First of all who are you prepping for? Yourself? You and your other? One family or a group? Once you have figured out who will be in the plan the next step is OPSEC ( operation security). No one outside the plan should know about the plan. Don’t talk to people about where you will be going and what you’ve stored. Don’t go on TV to brag about what you have because if there is trouble somebody just might decide to take your plan with your beans and bullets and make it theirs.
You now have a group and you have to make a lot of decisions about what you will be doing. You should work backwards from where you plan to stay, permanently if needed. This has to be based on where you are, what your finances allow, and where you can reasonably expect to travel. Will you shelter in place for a week or two to weather the initial panic? Will you try to get to the final bug out location directly or will you have a intermediate location where your group will muster, gather up supplies and head to your longterm hideaway. How will you travel? Do you have small children or elderly parents to consider?
THE PLAN is dynamic. As the group develops and changes the plan must change too. I’ll set up one possible scenario and you can use this example to fit your plan. Your family and your brothers family have located a small hobby farm located about 20 miles from the city. You plan to meet at your house in the suburbs and move as a unit from there to the farm. From your house you have located three different roads routes that will get you to the farm. You have also developed a backup plan that involves moving without vehicles cross-country if needed. Lets look at what needs to happen for this to work. If you can drive to the farm no problem. If not, 20 miles will take time and you will be limited as to what you can carry, so most gear will be stashed at the farm, with a cache hidden along your overland route to resupply your group as you walk to the farm. Your suburban house should have enough supplies for at least a week as you wait for everybody to get to your house from wherever they are when the balloon goes up.
Still working backwards you should assume that the trouble will hit when you are not at home, sitting on your front steps with your faithful Remington 870 across your lap. How will you get home? How will all family members get to your home? You need to develop individual plans for each person that includes multiple routes to get from work or school to the house. A bug out bag is critical to be sure that each member has the supplies they need to cover the distance they need to travel to reach home. With school age children a bug out bag may not be an option because of restrictions placed on items that are allowed in the school, so their bag may have to be modified or placed at a friends house nearby. Possibly you could plan to round up the kids as people move toward your intermediate stop. Also, you have to decide how long the group will wait before leaving for the farm. For whatever reason there may be a member who doesn’t make it due to injury, blocked routes to your house, or even death.

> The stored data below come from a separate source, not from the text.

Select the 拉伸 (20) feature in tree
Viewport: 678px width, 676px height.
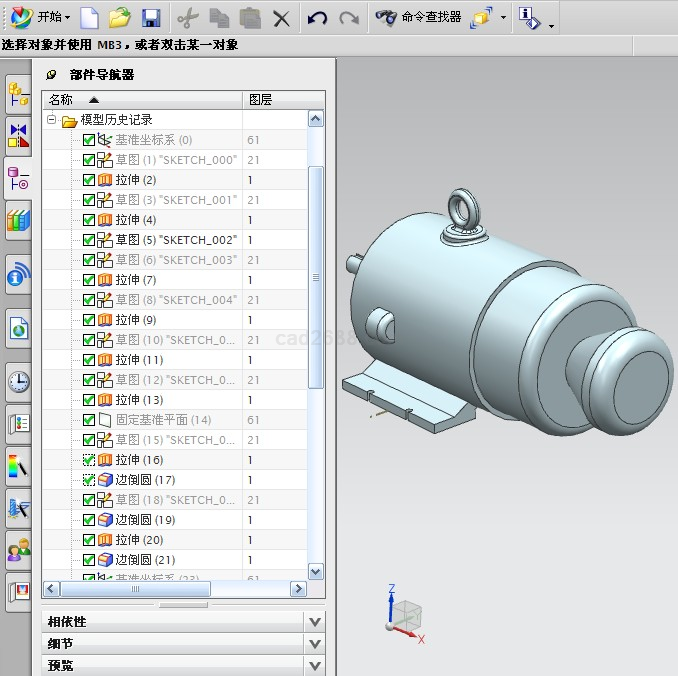point(139,540)
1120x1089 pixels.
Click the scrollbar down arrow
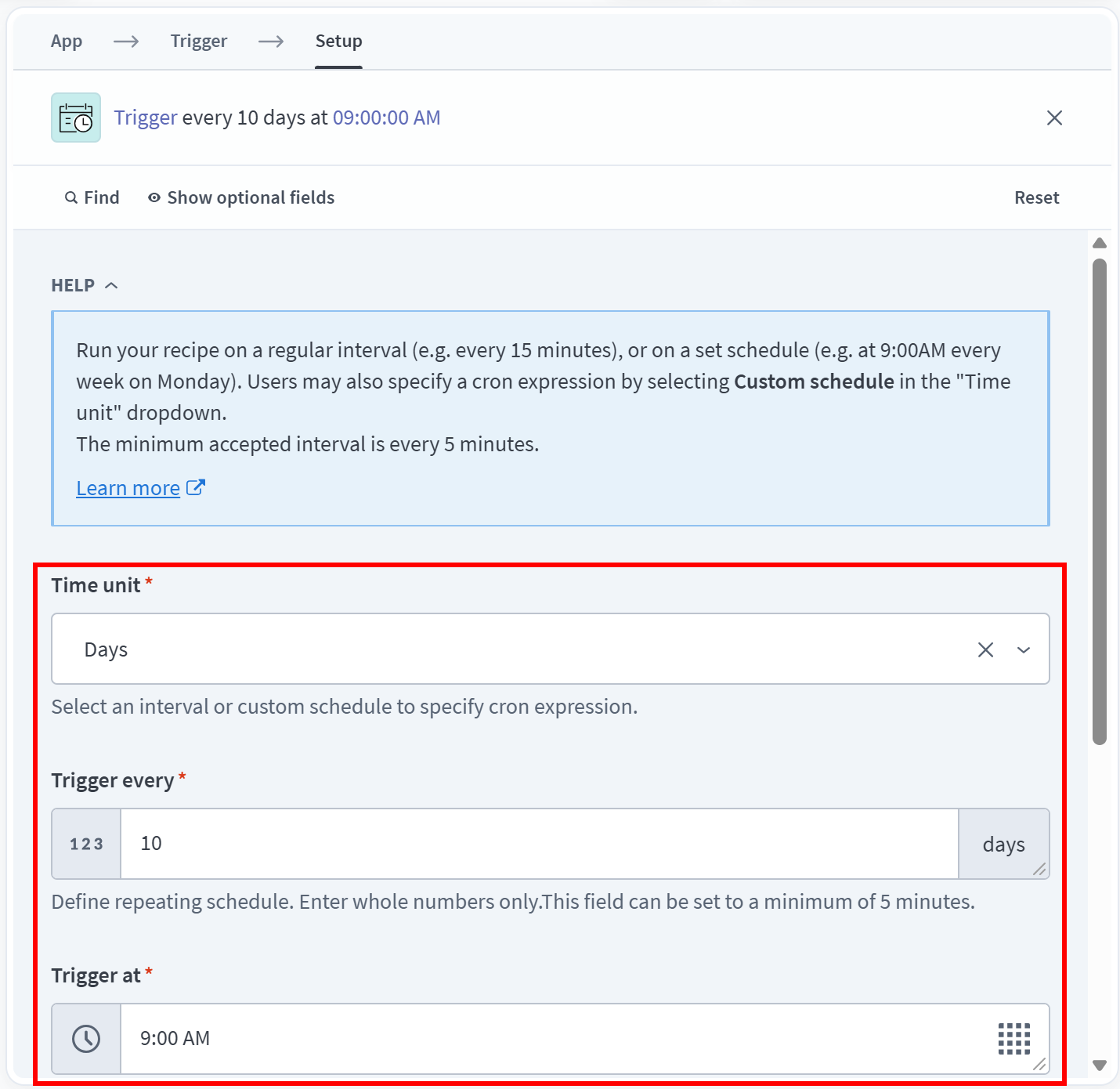1100,1065
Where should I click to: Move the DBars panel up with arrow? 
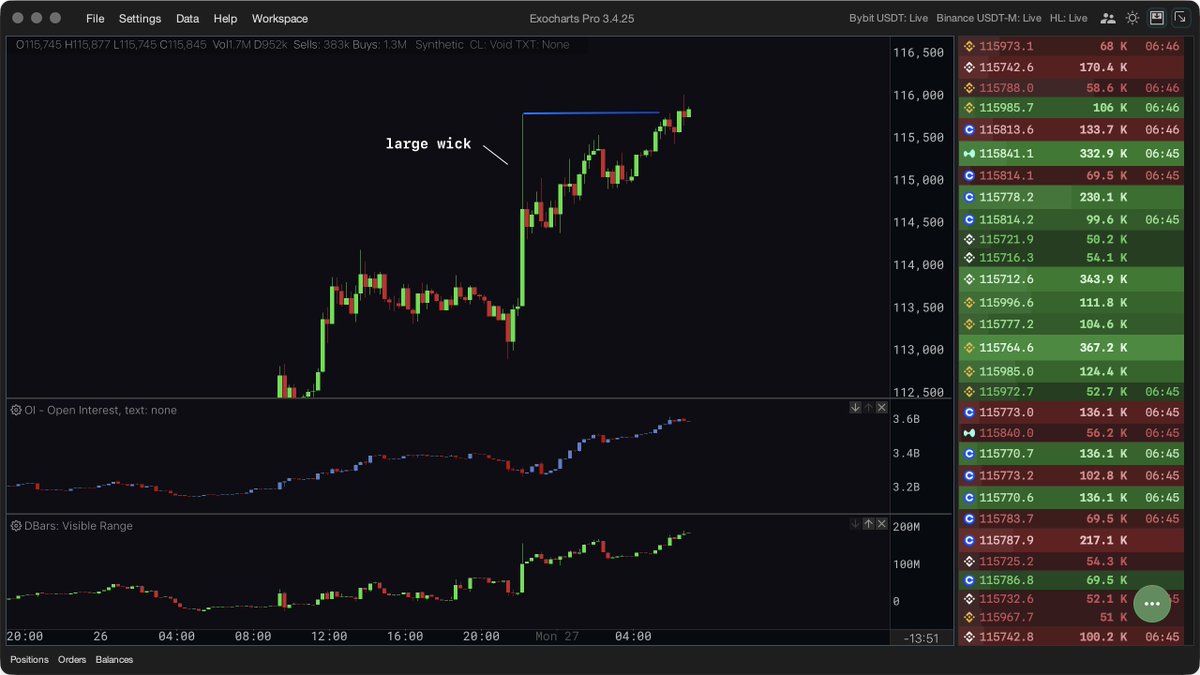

The group might want to consider the fact that the final destination might not be needed because the crisis appears to be short term in nature (loss of electricity, flooding). History says there is a good chance that you will face some sort of temporary crisis many times before TEOTWAWKI. Ice storms, social unrest/riots,Tornadoes, Hurricanes, less then lethal earthquakes, all can cause a temporary situation that could take several weeks for the authorities to get straightened out and utilities and order restored. You want to know that you have the supplies in in place to wait a temporary disturbance out with minimal stress.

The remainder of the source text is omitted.